• Required work: Among the lines below, restate word for word only those from the line with "The width and height of the screenshot is (788, 452)." through the line with "Select the CAPCOG", with both end lines kept.

*** Opening Exercise input ***

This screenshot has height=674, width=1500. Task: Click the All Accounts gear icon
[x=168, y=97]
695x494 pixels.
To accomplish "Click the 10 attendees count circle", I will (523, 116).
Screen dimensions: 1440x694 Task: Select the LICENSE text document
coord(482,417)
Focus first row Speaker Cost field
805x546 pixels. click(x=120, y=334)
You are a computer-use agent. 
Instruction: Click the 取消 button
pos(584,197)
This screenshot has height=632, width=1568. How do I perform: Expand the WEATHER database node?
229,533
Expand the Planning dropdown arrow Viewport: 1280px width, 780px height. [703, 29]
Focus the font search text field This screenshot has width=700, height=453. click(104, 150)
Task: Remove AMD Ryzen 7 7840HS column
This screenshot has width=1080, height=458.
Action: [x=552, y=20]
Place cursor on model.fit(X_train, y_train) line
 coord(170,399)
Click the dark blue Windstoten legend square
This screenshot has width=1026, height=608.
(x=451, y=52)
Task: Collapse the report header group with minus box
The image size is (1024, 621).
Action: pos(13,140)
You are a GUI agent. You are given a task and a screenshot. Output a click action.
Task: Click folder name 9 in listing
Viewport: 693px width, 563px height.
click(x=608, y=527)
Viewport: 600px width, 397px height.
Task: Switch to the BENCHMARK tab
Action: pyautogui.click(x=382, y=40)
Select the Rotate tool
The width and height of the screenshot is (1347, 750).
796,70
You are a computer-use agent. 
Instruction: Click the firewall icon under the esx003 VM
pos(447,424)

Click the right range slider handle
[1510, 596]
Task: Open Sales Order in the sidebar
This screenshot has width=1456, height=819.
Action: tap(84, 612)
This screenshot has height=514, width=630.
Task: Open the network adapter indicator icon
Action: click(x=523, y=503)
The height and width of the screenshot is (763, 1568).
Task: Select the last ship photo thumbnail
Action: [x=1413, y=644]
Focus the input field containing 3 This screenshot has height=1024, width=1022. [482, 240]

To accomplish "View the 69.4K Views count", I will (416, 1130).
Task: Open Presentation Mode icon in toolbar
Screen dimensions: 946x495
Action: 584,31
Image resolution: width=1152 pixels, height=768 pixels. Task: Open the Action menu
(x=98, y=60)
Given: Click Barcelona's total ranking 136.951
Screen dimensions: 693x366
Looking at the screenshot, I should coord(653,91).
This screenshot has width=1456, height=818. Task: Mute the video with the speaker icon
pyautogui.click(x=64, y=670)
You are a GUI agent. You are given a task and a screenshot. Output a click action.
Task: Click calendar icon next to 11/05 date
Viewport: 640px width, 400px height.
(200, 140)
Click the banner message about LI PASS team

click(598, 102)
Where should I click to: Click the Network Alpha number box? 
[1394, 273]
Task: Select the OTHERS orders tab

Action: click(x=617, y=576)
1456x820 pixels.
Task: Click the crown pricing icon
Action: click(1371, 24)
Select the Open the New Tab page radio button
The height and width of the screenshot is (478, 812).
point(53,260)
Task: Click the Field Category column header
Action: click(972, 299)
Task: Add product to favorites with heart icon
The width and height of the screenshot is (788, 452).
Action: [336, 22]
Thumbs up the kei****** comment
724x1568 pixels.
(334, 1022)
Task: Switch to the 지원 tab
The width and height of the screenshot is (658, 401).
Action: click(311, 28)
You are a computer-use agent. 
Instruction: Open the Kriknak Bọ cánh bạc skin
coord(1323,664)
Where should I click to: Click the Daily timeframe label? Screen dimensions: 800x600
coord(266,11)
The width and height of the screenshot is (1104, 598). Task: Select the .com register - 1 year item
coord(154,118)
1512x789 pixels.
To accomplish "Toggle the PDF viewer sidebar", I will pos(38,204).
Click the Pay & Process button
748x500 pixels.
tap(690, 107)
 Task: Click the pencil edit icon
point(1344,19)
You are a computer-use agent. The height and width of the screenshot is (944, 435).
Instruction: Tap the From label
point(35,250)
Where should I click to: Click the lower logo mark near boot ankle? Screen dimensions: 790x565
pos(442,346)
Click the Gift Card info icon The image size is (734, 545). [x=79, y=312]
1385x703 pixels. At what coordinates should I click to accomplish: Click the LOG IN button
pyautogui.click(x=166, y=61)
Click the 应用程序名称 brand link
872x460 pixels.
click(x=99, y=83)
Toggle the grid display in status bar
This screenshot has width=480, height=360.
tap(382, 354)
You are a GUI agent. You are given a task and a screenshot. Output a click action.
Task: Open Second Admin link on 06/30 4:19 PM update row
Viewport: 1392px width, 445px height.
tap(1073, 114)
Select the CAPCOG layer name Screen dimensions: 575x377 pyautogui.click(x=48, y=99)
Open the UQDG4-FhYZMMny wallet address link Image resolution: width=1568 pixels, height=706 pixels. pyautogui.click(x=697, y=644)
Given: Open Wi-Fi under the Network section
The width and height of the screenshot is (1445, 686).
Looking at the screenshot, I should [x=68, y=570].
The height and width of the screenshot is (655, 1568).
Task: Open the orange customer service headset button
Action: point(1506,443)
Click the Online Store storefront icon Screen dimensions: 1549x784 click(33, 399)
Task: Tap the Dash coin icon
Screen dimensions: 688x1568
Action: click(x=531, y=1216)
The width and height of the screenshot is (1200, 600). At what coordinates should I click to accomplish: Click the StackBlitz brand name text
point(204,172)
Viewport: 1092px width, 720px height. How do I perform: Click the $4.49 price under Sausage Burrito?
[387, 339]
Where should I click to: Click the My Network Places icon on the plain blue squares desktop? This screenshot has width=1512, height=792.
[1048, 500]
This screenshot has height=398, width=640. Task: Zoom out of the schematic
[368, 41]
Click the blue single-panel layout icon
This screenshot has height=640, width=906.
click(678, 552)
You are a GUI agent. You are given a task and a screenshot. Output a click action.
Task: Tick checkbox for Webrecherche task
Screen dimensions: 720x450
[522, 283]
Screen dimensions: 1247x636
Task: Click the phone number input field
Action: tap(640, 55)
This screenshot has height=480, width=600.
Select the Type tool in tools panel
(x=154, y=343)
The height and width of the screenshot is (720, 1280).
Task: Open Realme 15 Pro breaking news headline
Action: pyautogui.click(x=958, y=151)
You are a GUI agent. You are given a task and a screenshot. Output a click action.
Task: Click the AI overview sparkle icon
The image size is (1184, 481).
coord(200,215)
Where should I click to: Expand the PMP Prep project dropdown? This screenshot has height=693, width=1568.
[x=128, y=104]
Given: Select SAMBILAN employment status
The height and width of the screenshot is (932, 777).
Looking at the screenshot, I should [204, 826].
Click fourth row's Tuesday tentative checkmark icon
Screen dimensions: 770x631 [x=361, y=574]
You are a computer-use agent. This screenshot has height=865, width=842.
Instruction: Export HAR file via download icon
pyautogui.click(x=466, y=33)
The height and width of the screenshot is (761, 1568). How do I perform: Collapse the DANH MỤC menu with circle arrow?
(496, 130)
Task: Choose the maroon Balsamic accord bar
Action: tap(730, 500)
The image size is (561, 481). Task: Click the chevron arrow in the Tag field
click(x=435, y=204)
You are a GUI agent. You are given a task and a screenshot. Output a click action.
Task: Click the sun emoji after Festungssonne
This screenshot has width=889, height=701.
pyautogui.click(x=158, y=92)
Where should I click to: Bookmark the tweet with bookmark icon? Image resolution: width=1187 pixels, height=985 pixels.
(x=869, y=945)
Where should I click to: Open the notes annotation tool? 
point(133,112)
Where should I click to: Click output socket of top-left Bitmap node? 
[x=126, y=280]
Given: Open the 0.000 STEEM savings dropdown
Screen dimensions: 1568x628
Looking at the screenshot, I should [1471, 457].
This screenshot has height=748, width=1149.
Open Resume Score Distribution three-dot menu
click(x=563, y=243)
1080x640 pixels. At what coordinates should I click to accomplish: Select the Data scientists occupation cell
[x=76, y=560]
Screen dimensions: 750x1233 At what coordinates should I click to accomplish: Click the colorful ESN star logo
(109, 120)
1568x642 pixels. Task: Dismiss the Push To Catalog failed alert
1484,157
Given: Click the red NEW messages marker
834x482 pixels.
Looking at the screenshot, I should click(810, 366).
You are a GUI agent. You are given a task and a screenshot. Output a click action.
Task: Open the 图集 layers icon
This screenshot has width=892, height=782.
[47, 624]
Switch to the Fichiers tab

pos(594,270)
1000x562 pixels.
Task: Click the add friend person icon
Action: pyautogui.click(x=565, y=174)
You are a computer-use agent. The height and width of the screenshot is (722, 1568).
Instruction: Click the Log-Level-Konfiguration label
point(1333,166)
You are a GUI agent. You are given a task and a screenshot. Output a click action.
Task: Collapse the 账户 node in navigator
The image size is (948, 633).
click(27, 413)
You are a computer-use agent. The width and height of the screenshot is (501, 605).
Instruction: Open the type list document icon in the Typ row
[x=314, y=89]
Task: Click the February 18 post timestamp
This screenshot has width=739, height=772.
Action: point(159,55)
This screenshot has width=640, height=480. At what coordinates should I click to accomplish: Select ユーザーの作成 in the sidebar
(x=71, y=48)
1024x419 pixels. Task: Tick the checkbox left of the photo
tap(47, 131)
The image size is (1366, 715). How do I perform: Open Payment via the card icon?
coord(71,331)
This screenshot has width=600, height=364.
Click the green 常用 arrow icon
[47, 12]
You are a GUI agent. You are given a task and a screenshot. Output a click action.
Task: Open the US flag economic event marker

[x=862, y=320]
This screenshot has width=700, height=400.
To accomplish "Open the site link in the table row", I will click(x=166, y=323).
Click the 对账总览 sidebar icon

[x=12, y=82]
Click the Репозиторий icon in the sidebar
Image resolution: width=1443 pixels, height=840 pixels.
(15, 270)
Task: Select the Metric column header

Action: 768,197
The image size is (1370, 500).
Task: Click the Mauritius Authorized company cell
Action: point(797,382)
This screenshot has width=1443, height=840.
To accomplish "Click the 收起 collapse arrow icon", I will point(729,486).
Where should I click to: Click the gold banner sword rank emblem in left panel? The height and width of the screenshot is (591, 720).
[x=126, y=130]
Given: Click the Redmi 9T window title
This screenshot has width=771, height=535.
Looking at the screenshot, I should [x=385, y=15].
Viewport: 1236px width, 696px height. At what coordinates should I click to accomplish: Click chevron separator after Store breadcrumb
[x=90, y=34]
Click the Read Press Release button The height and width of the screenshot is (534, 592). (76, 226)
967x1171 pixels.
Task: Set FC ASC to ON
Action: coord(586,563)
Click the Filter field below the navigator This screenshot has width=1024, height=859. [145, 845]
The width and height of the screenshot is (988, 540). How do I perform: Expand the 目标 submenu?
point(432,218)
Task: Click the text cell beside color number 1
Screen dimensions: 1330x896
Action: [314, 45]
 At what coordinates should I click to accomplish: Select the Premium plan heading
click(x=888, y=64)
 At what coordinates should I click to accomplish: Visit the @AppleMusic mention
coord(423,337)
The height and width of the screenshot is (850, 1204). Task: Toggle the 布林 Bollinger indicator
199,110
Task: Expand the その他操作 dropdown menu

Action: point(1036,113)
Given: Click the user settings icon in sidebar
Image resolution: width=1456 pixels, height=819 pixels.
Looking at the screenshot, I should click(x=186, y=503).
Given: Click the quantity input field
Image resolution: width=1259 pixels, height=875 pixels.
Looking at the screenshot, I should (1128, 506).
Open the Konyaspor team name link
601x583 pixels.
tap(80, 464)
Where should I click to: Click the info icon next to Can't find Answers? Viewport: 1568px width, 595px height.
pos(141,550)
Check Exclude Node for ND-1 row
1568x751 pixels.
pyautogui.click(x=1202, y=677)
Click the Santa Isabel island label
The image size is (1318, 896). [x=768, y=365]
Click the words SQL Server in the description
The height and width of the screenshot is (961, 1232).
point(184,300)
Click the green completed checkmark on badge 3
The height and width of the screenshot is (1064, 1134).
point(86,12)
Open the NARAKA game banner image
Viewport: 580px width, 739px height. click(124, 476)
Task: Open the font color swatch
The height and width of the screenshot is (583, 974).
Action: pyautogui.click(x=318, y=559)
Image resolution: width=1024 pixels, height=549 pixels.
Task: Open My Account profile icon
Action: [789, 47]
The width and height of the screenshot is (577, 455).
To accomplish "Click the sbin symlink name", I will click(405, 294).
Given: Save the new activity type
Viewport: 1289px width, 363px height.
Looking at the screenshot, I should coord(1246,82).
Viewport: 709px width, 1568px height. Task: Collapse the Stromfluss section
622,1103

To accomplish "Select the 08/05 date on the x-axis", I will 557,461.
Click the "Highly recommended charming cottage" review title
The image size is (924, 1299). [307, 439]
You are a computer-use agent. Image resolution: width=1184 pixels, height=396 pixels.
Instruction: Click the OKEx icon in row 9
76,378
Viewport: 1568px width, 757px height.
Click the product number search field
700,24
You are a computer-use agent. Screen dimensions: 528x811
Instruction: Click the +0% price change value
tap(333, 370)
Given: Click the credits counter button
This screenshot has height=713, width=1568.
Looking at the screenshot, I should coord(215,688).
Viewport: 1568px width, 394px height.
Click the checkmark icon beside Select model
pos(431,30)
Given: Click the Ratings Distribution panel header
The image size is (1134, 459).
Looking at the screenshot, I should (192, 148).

*** Closing Exercise input ***

• Solution to the problem:
The width and height of the screenshot is (788, 452).
Action: [336, 22]
Thumbs up the kei****** comment
724x1568 pixels.
(334, 1022)
Task: Switch to the 지원 tab
The width and height of the screenshot is (658, 401).
Action: click(311, 28)
You are a computer-use agent. 
Instruction: Open the Kriknak Bọ cánh bạc skin
coord(1323,664)
Where should I click to: Click the Daily timeframe label? Screen dimensions: 800x600
coord(266,11)
The width and height of the screenshot is (1104, 598). Task: Select the .com register - 1 year item
coord(154,118)
1512x789 pixels.
To accomplish "Toggle the PDF viewer sidebar", I will pos(38,204).
Click the Pay & Process button
748x500 pixels.
tap(690, 107)
 Task: Click the pencil edit icon
point(1344,19)
You are a computer-use agent. The height and width of the screenshot is (944, 435).
Instruction: Tap the From label
point(35,250)
Where should I click to: Click the lower logo mark near boot ankle? Screen dimensions: 790x565
pos(442,346)
Click the Gift Card info icon The image size is (734, 545). [x=79, y=312]
1385x703 pixels. At what coordinates should I click to accomplish: Click the LOG IN button
pyautogui.click(x=166, y=61)
Click the 应用程序名称 brand link
872x460 pixels.
click(x=99, y=83)
Toggle the grid display in status bar
This screenshot has width=480, height=360.
tap(382, 354)
You are a GUI agent. You are given a task and a screenshot. Output a click action.
Task: Open Second Admin link on 06/30 4:19 PM update row
Viewport: 1392px width, 445px height.
tap(1073, 114)
Select the CAPCOG layer name Screen dimensions: 575x377 pyautogui.click(x=48, y=99)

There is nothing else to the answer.